La mesure á vue

L'analyse des procédés pour la mesure de distances et des simples dispositifs techniques, qui étaient répandus bien avant l’invention de la perspective, montre des analogies fortes avec la réalisation de raccourcis, surtout ceux qui sont obtenus par le recours à des instruments. Dans les deux cas, un seul œil en position fixée était utilisé pour viser et les rayons visuels étaient supposés droits.
Quand le tableau est parallèle à l’objet représenté (par exemple, la façade d’un palais) et l’observateur assume une position centrale par rapport au tableau, les relations mathématiques parmi les dimensions de l’objet réel, de l’image et des distances en jeu (par exemple, les distance de l’œil du tableau) sont les mêmes qui permettent les mesurages et les triangulations. De ce point de vue, les perspectographes (par exemple, le portillon de Dürer) peuvent être utilisés comme des outils utiles à la topographie (au mieux, certains instruments one été explicitement construits en tant qu’instruments de mesure) et se substituer au « carré, échelle arithmétique et d’autres instruments mathématiques » (Pietro Accolti, 1625).
La figure à côté illustre un des procédés qui étaient enseignés dans les écoles d’abaque pour déterminer la hauteur d’une tour par une barre de mesure. Ceci était le cas le plus simple. Dans la figure, VH est la hauteur de l’observateur, TP est la hauteur de la tour à mesurer et AL est la barre de mesure, qui est placée dans le terrain au point L à la distance HL de l’observateur et une distance LP de la tour. Le sommet de la tour est visé par une alidade à partir de la position V de l’œil ; le pont A est ainsi obtenu. Par la similitude des triangles VAG et VTF, on a TF=AG(VF/VG) où VF=VG+GF=HL+LP. En ajoutant VH à TF, on obtient la hauteur de la tour. Du point de vue de la perspective, nous pouvons donner l’interprétation suivante : V est le point de vue, H est le point de station fixé, AL est le tableau, VG correspond à la distance œil-tableau, G est le point principal, AG l’image en perspective de TF.

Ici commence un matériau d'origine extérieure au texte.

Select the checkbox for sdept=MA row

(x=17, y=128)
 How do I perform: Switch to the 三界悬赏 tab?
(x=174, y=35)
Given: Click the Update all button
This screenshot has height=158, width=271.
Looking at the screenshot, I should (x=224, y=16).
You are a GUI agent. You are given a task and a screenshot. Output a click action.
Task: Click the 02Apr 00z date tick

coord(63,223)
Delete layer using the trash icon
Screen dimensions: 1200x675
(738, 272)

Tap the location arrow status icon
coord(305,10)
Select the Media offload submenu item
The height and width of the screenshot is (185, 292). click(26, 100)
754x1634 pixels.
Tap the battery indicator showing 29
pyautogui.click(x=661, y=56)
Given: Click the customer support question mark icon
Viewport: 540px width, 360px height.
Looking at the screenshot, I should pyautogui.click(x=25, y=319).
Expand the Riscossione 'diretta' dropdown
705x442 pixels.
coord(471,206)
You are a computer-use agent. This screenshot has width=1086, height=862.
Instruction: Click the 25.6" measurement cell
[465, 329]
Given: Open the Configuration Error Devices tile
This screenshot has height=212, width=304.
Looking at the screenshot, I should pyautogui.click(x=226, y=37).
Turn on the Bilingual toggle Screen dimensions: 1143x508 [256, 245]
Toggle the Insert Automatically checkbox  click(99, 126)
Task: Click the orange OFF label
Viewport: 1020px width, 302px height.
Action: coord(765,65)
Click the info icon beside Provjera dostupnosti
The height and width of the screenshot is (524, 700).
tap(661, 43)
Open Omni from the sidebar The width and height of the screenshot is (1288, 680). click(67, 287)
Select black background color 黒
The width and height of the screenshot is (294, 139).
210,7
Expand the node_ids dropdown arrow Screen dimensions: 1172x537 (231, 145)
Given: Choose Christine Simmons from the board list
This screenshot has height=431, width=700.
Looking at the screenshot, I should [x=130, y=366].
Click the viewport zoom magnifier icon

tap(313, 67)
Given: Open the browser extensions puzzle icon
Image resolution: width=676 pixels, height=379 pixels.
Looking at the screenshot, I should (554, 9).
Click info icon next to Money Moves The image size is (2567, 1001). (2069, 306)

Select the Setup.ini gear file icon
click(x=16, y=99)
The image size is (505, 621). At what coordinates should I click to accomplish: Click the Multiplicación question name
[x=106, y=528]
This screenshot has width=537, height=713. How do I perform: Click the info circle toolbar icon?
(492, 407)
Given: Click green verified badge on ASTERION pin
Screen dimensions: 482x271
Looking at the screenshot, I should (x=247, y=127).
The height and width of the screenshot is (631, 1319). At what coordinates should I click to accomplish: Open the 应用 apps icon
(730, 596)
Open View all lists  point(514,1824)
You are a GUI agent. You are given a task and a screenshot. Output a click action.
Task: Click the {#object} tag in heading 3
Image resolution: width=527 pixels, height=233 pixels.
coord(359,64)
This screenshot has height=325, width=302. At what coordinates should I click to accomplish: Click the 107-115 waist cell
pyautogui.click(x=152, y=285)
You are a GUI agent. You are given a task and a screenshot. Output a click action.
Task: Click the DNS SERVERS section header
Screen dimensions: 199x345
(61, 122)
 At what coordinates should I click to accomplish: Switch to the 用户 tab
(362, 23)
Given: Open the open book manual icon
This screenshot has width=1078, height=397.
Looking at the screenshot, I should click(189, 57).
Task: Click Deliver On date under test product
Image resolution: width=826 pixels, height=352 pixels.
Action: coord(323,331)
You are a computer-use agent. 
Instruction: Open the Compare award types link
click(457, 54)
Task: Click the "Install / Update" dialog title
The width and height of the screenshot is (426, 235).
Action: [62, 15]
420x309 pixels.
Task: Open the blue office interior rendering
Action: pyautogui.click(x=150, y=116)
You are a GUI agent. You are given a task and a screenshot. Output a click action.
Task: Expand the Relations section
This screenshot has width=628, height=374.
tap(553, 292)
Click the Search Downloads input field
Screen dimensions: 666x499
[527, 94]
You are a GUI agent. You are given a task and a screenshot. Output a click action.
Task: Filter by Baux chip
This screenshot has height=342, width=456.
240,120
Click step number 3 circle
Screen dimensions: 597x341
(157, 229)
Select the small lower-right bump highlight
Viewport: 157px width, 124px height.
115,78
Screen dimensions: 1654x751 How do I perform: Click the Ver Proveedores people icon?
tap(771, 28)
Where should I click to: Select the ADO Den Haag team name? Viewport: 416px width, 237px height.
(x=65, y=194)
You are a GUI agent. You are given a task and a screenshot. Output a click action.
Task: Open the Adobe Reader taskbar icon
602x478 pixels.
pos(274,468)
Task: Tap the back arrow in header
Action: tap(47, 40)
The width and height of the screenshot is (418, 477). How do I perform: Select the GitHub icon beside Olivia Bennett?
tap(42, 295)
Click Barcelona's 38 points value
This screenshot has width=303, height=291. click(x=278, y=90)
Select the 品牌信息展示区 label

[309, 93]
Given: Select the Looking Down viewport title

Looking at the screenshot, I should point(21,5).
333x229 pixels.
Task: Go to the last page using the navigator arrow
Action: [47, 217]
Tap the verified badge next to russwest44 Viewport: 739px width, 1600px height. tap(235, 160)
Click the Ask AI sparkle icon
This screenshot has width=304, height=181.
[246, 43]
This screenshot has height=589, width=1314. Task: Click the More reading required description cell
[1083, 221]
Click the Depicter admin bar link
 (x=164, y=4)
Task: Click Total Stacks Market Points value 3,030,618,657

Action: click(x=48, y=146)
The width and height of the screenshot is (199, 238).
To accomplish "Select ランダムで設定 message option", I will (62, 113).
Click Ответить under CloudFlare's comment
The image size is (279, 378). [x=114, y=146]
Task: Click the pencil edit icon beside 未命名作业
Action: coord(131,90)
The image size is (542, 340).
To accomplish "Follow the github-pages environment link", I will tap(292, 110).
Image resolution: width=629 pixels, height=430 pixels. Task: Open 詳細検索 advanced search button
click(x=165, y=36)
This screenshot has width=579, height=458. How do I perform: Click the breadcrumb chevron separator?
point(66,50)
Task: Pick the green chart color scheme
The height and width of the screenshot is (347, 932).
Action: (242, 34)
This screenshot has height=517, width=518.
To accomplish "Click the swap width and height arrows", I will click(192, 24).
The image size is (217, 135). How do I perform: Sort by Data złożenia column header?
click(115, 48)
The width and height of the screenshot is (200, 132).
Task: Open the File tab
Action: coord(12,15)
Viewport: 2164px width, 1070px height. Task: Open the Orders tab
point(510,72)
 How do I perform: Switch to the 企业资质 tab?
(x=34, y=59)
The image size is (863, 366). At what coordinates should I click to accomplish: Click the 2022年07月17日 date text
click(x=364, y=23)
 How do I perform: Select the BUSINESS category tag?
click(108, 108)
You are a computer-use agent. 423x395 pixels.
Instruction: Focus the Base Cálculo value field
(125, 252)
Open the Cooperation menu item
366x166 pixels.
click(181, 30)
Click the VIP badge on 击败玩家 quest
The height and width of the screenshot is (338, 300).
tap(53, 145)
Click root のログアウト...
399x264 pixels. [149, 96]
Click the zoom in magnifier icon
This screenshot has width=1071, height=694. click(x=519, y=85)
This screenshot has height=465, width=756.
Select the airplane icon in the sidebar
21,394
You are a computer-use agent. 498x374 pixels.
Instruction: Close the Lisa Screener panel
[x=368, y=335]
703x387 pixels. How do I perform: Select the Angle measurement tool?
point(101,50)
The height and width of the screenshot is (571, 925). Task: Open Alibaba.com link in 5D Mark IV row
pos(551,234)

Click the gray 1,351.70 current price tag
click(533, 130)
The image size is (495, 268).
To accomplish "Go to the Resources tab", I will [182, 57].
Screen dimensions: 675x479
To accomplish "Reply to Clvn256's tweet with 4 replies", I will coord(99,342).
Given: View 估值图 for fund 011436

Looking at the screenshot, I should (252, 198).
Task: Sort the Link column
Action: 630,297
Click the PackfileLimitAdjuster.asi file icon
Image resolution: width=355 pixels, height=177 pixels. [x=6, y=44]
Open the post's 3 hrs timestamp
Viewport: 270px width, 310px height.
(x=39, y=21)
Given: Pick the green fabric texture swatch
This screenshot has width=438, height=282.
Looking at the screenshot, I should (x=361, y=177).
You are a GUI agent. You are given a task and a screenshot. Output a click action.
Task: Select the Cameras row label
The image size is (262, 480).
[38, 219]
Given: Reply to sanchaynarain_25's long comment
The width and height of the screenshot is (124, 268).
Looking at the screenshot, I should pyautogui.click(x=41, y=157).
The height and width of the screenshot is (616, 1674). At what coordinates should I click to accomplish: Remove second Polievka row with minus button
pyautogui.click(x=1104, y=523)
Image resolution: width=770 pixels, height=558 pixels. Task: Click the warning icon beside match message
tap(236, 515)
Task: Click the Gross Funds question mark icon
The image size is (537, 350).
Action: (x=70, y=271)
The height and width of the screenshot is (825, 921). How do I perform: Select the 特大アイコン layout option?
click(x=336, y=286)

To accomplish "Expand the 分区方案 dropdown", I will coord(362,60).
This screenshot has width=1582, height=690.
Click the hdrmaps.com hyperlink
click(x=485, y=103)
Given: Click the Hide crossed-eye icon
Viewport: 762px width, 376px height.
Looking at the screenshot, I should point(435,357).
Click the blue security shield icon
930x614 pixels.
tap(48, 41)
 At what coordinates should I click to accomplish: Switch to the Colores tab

Il est évident que les techniques médiévales de relèvement ont eu une place importante parmi les éléments de base de la perspective. Avec le temps, les relations entre la géométrie projective, les mathématiques de la mesure et les instruments reliés devinrent de plus en plus étroites. Nombreux théoriciens de la perspective (comme par exemple Benedetti, Guidubaldo del Monte, Stevin, Maroloi, Desargues) furent impliqués d’une façon ou d’une autre dans l’ars et projets militaires (par exemple, dans la balistique). La perspective eut aussi un rôle important en cartographie.
Dans cette section, nous allons présenter quelques instruments pour la ‘mesure à vue’. Cependant, leur simplicité apparente ne doit pas tromper : pour effectuer des mesurages précis, il fallait beaucoup d’expertise.